TASK DATA:
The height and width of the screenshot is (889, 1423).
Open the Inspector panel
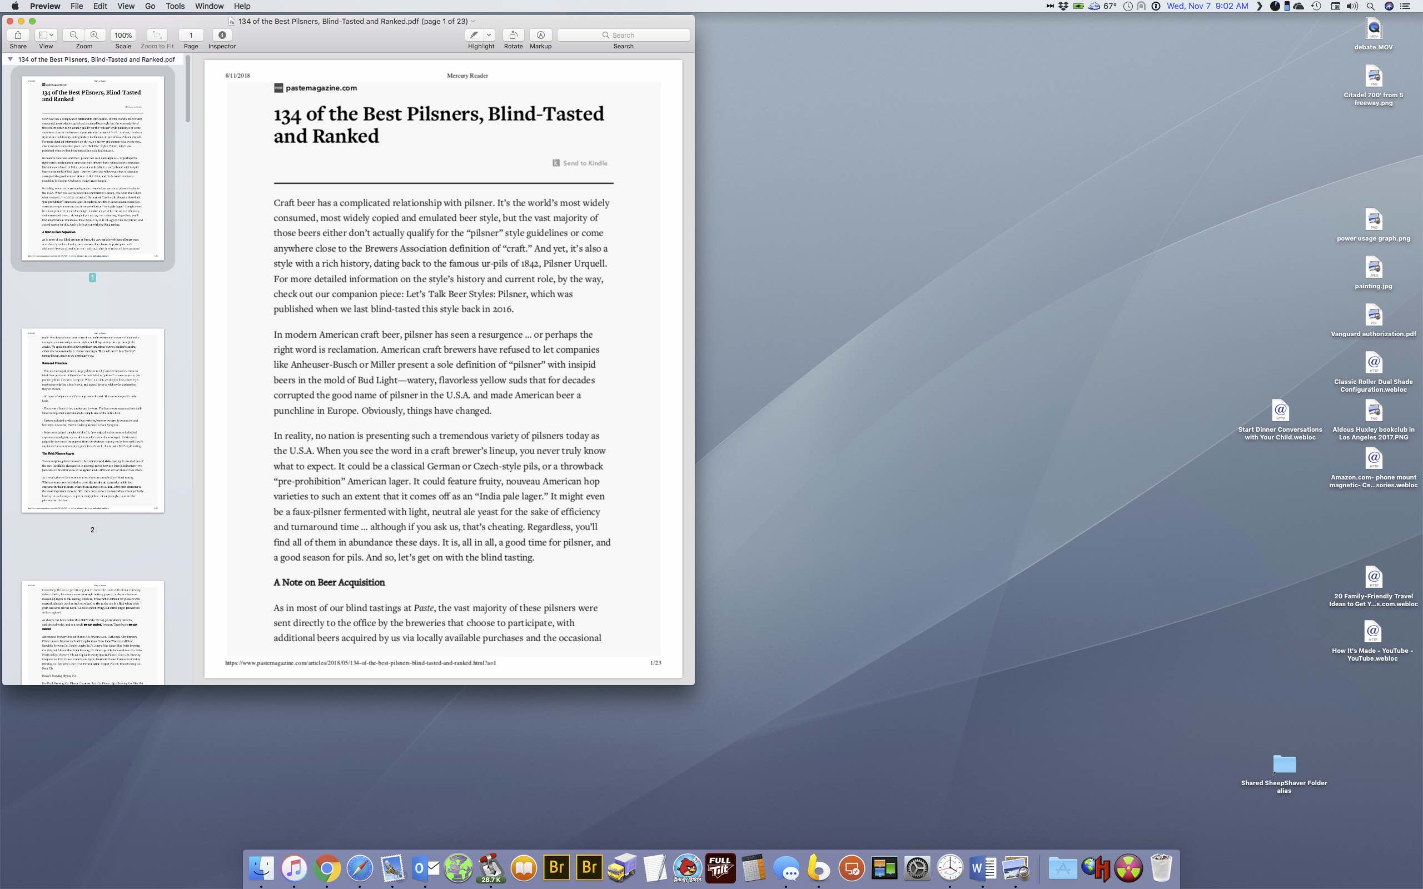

--

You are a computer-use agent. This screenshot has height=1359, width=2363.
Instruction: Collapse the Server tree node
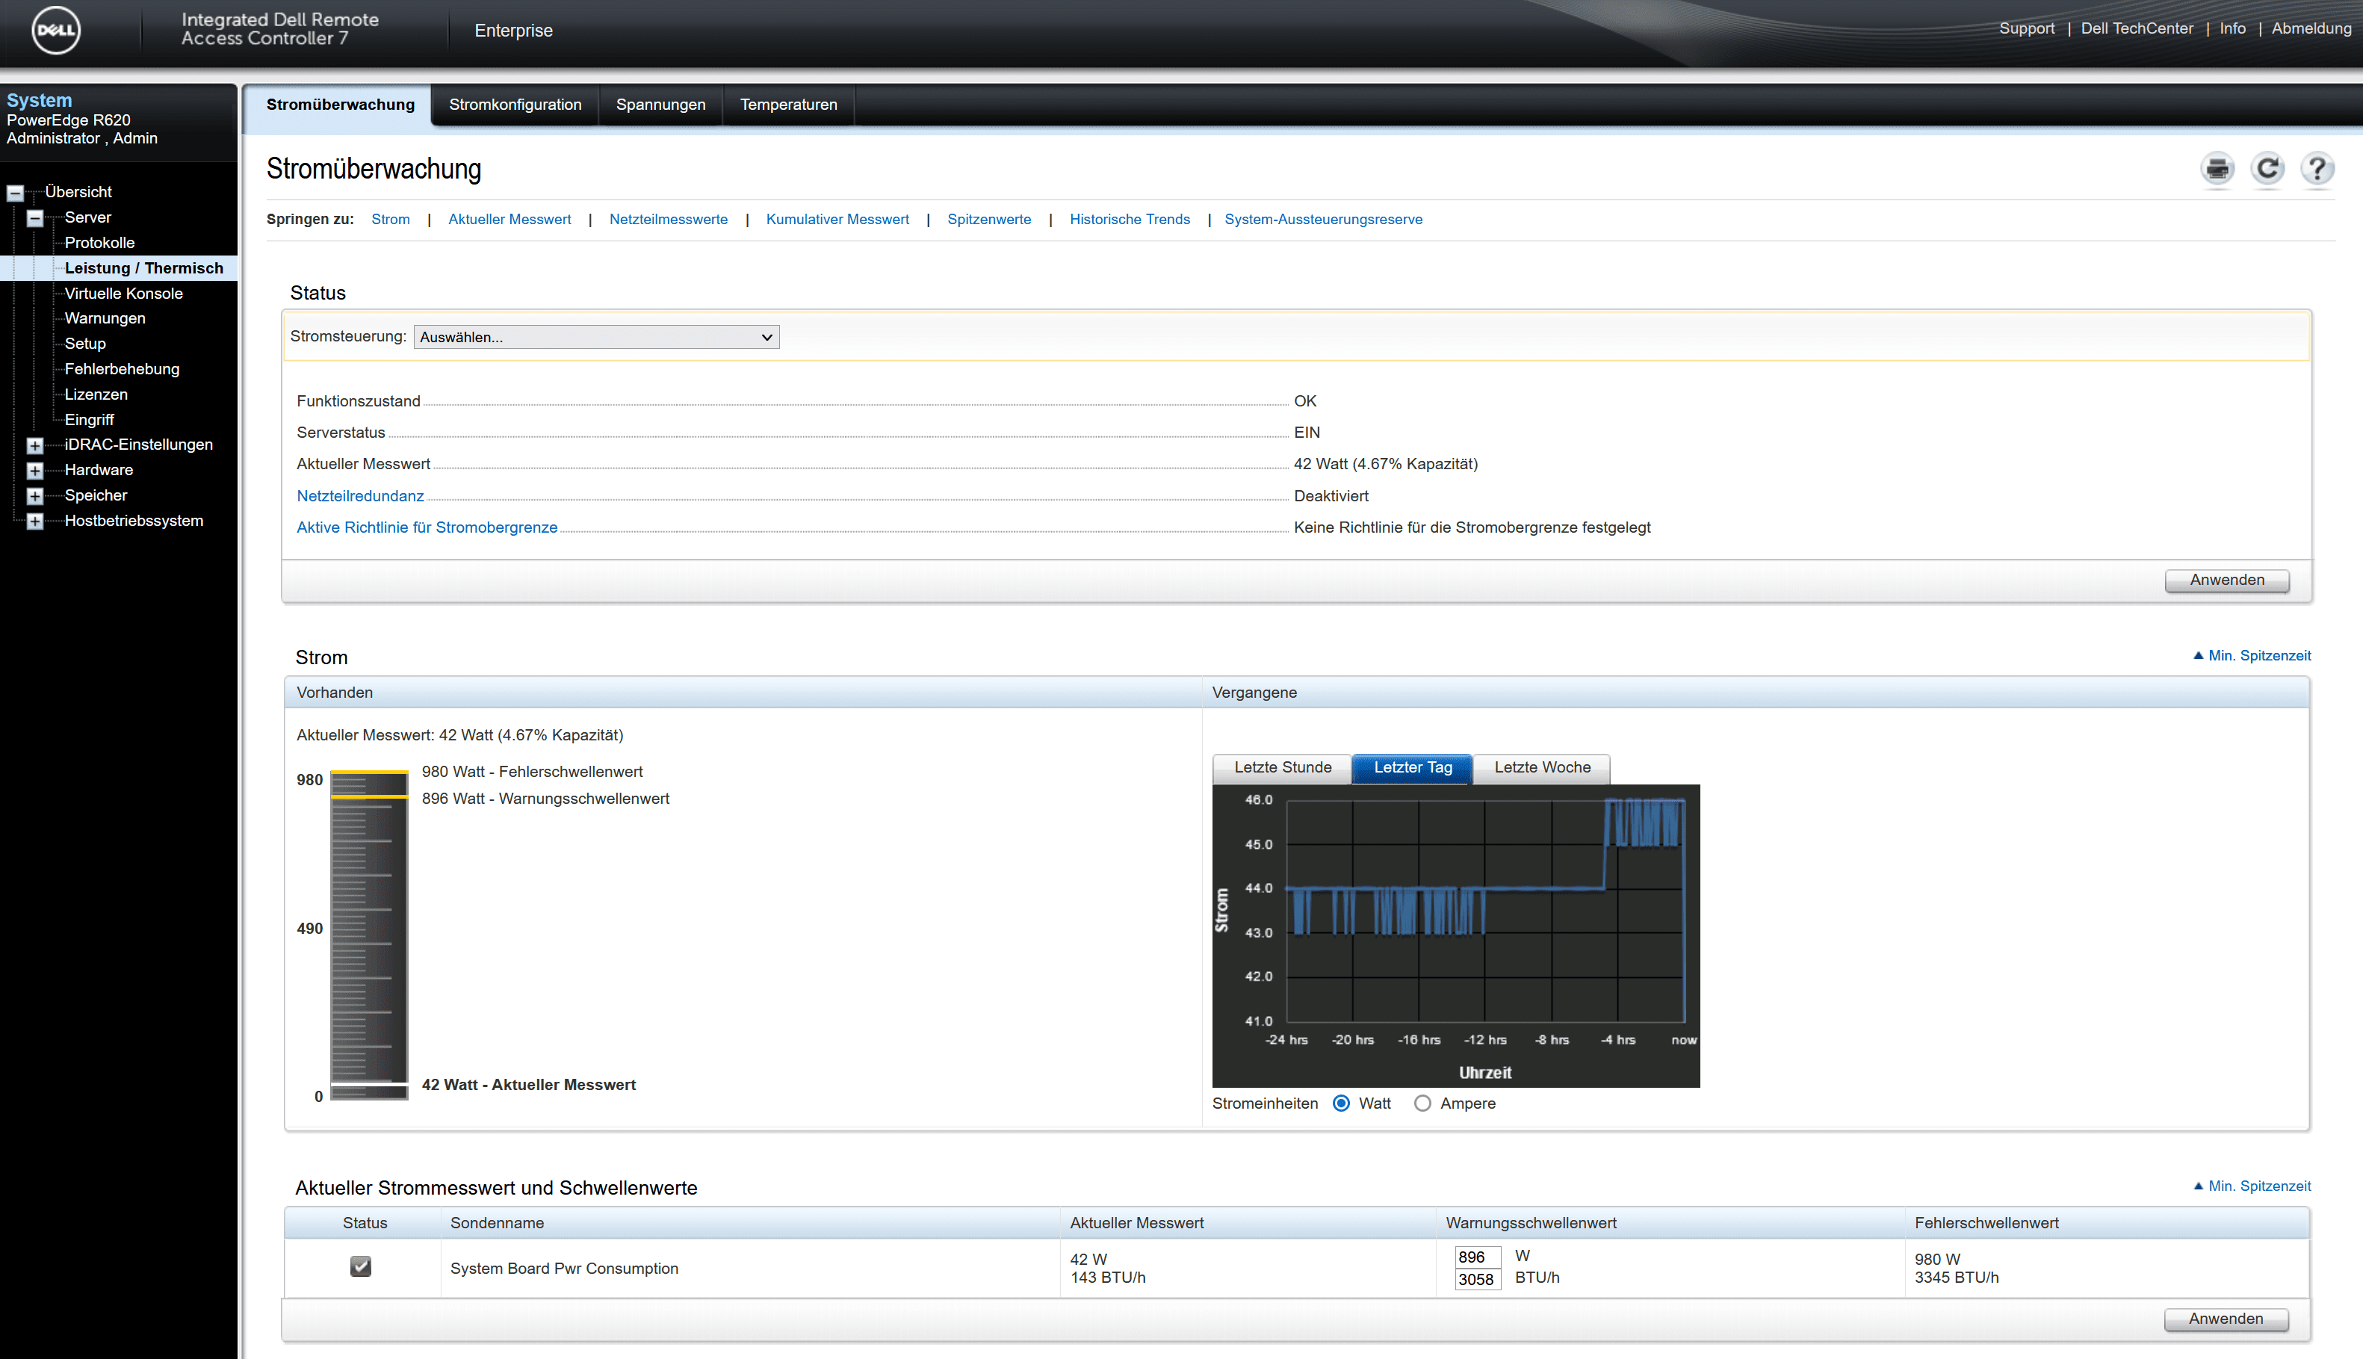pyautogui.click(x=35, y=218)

TASK INSTRUCTIONS:
Your task is to transcribe, with no changes, only the lines of the listing above that lie between the line holding "The height and" and the line holding "Open the Inspector panel", inclusive.

COMPLETED EXERCISE:
The height and width of the screenshot is (889, 1423).
Open the Inspector panel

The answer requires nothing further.